I went ahead and had the prototype manufactured and immediately discovered I had made a major error: the 74LS154 chips I was using to de-multiplex the address bus for memory and I/O access were a completely different footprint, being twice as wide as I was expecting. I was able to find narrow chips online, fortunately. Until those arrived, I used a breakout breadboard to house these wide chips.

A photo of the prototype PCB with a large array of wires attached for troubleshooting.

In the photo above, the spaghetti mess of cables is caused by both the breadboard fix for the de-multiplexers, and the logic analyzer I use to further troubleshoot the system. The error with the de-multiplexers stung more when I discovered that I had erroneously selected a 4-to-16 variant, meaning the 128KB of RAM I thought I had on this prototype was actually going to cap out at 64KB. That didn’t matter for the prototype, but it was still a reminder for me to pay better attention in the schematic design phase.

The 7-segment display proved to be invaluable for troubleshooting. Using a 4-bit latch proved to be a mistake, however, as 4-bit latches or registers were not easy to find in stock. Lesson learned – check the stock before you commit your design to a particular logic chip.

Most of the rest of the design worked exactly as intended. While I don’t have photos, I was able to use the pin headers exactly as intended to break out the necessary signals to another breadboard to test my keyboard controller circuits.

The prototype served its purpose: I was able to use it to test the core assumptions of my schematic and identify errors that needed to be addressed before making a full run of the much more complex motherboard I originally envisioned.

Interlude: The BIOS

To be able to do anything at all, my computer needed a BIOS. Given I was already building my own computer from scratch, the not-invented-here train had definitely left the station… So, of course I went ahead and wrote this myself.

I’m no stranger to writing low-level x86 code. I have spent a lot of time deep in kernel code for projects like the Pedigree Operating System. This time, there was no BIOS already present to depend upon! It was also a unique challenge to write BIOS code in that early environment, before it can even be assumed that RAM is functional.

The BIOS is 100% assembly code. I tried messing with the Digital Mars toolchain to write 16-bit real mode C, but ultimately found it easier to just write assembly code myself. I crafted some custom tools to help with generating the ROM images, but other than that I landed on a fairly typical NASM + GNU Binutils toolchain.

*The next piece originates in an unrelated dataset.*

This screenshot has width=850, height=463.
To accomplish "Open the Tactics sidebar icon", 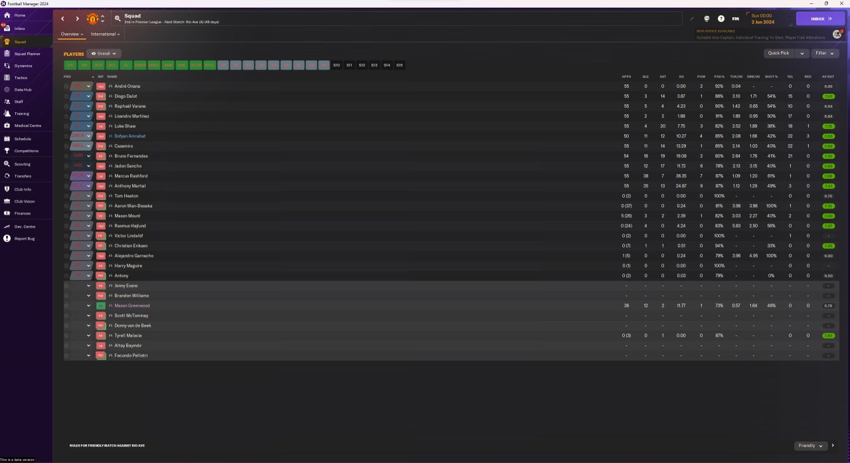I will pos(7,78).
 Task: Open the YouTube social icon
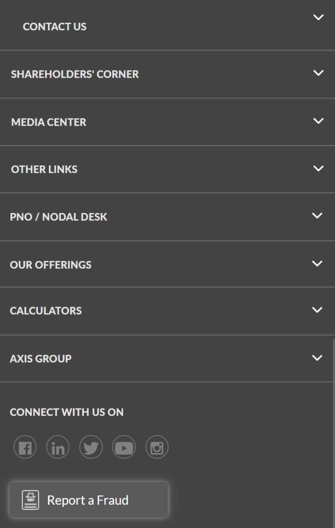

An example routine from the BIOS follows. There are around 3.5k lines of assembly at the time of writing this post.

int16_12:
    ; AH = 0x12 - Extended Get Keyboard Status
    push bx
    push ds
    mov ax, 0x40
    mov ds, ax
    mov al, byte [ds:0x17]
    mov ah, byte [ds:0x18]
    and ah, 0x73                        ; keep LCTRL, LALT, state bits
    mov bl, byte [ds:0x96]              ; grab extended bits for RCTRL/RALT
    and bl, 0x0C                        ; keep only RCTRL, RALT
    or ah, bl
    pop ds
    pop bx
    iret

To test that my BIOS was mostly on the right track, I took advantage of the popular Bochs PC emulator. I ran tests in two modes. The first mode, pictured below, used my BIOS as the main emulator BIOS, which helped flush out bugs in initialization that would be difficult to track down on the real hardware.

A screenshot of the Bochs emulator displaying BIOS initialization text.

The second mode, pictured below, loaded my BIOS as an “Option ROM.” My code handled this case by avoiding all the system initialization procedures and simply overrode the BIOS system services instead. That allowed me to lean on the standard BIOS ROM to provide all the disk management and core functionality while I worked on getting my BIOS services to be compatible with MS-DOS.

A screenshot of the Bochs emulator displaying different BIOS initialization text due to being loaded as an Option ROM.

This saved a ton of time. Being able to rapidly iterate with an emulator meant that every time I would load the BIOS on my computer, I had much more confidence that it would actually work. This also helped distinguish potential hardware bugs from software bugs.

While it’s never fun to have a session on my computer end due to a catastrophic software bug, every one of them leads to improvements that make future sessions even more stable. I don’t think too much about the software while I’m playing Civilization for hours on end without a fault, and that’s worth all the crashes and bugs to get here.

The Motherboard

Having succeeded with the prototype, I shifted focus to the first revision of the motherboard. This was going to be significantly more featureful compared to the prototype, and it needed to be! The goal was to run MS-DOS and a game, after all.

KiCAD is my design software of choice. This image is not the final layout but one of the early 3D renders of the motherboard during the design process.

A screenshot of a 3D render generated by the KiCAD schematic design software. It is a 3D PCB with a handful of components on it.

I ended up having JLCPCB manufacture these boards. These are 4-layer PCBs, and JLCPB’s pricing on 4-layer boards was very difficult to beat.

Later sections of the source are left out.